「Uber Eats」が楽天グループと連携し、楽天IDや楽天ペイを利用できるようにするなど強化を図る一方、「DiDi Food」は国内でのサービス終了を発表。フードデリバリーやクイックコマースを巡る動きが再び激しくなってきているが、今後の競争の鍵を握るのはどのサービスだろうか。
楽天グループと深い連携を図るUber Eats
コロナ禍で人気が急速に高まったフードデリバリーサービス。一時は多くの外資系企業が国内市場に参入し競争が激化したが、2021年末に「foodpanda」を展開するドイツのDelivery Hero(デリバリーヒーロー)が日本市場からの撤退を表明し、「DoorDash」を展開する米DoorDash(ドアダッシュ)が「Wolt」を展開するフィンランドのWolt Enterprises(ウォルト・エンタープライゼス)を買収するなど、急速に再編が進むこととなった。

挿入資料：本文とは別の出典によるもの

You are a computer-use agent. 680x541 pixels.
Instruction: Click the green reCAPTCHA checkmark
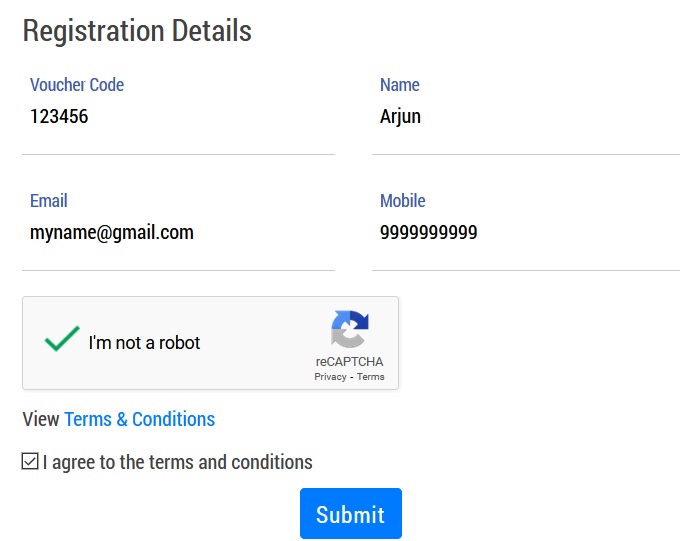pyautogui.click(x=62, y=340)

その一方で、Zホールディングスが傘下にある出前館のインフラを活用した「Yahoo!マート by ASKUL」を展開するなど、フードデリバリーからクイックコマースへとサービスの幅を広げる動きも出てきており、現在も大きな動きが相次いでいる。そして2022年4月にも、この分野を巡って大きな動きが2つあった。
その1つは、米Uber Technologies(ウーバー・テクノロジーズ)が展開しているフードデリバリーサービス「Uber Eats」を巡る動きだ。ウーバー・テクノロジーズの日本法人であるUber Eats Japanは2022年4月18日に発表会を実施し、国内eコマース大手の楽天グループとの連携を発表した。
この連携によりUber Eatsでは、新たに楽天グループの「楽天ID」を用いてログインできるようになったほか、「楽天ペイ」での決済も利用できるようになった。さらに言えば楽天ペイの利用で「楽天ポイント」を使ったり、ためたりすることもできるようになった。これらの施策により、Uber Eatsはポイントを軸に楽天グループのサービスを積極利用する、いわゆる「楽天経済圏」に属するユーザーを取り込みやすくなった。
一方で楽天グループは、現在スーパーマーケット大手である西友とのネットスーパー事業に注力していることもあり、クイックコマースの分野は自社で積極展開はせず、他社との連携を重視していく姿勢を示していた。それゆえこの動きは楽天グループがUber Eatsとの連携で、手薄になっていたクイックコマース分野の“穴”を埋めることにもつながっている。
しかも両社は今後、日本ではタクシー配車サービスとして展開している「Uber」など他サービスとの連携を検討しているほか、国内だけでなく海外でも連携を模索する姿勢も見せていた。単なるサービス連携にはとどまらない、より密な関係を構築しようとしているようだ。